## THE PROBLEM
Using the entries below, restate word for word only the lines from the one with "The width and" to the final line, leaving the pictures out.

(EXERCISE INPUT Opens)

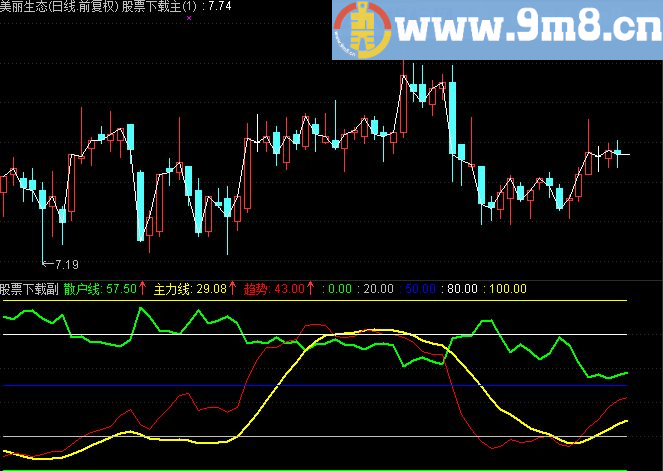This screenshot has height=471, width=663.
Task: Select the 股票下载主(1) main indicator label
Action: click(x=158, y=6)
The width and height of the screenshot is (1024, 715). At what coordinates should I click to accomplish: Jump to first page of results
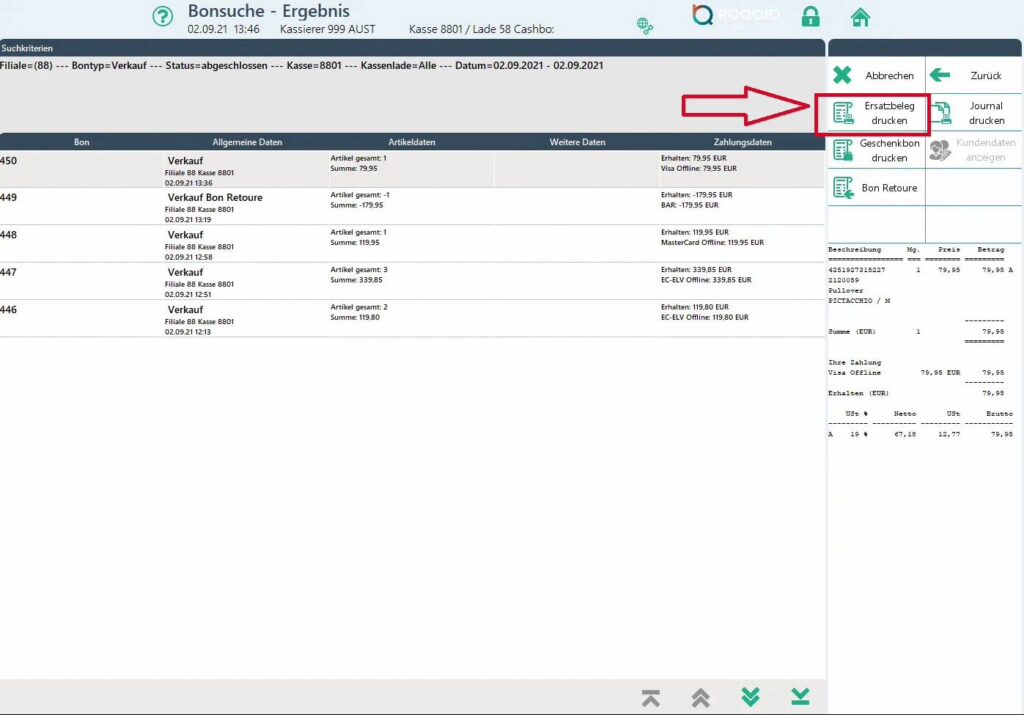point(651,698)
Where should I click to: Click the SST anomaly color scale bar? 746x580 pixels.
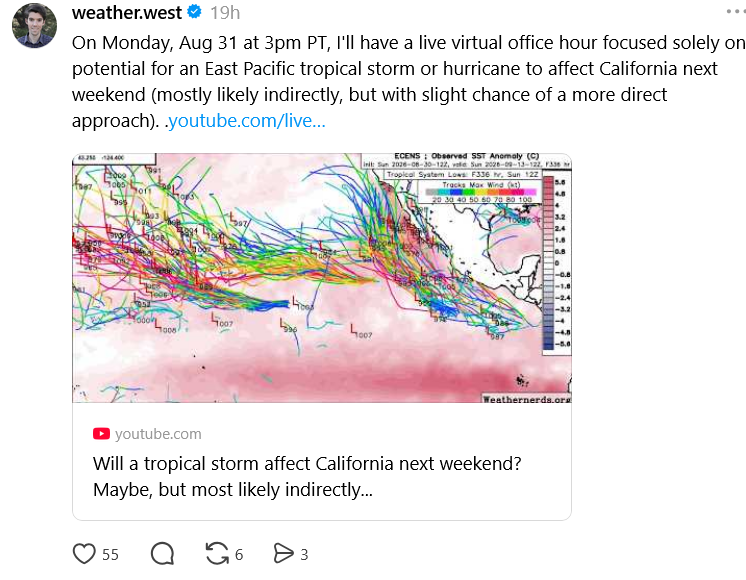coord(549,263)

(EXERCISE INPUT Closes)

## WRITTEN ANSWER
The width and height of the screenshot is (1024, 715). At what coordinates should I click to accomplish: Jump to first page of results
point(651,698)
Where should I click to: Click the SST anomaly color scale bar? 746x580 pixels.
coord(549,263)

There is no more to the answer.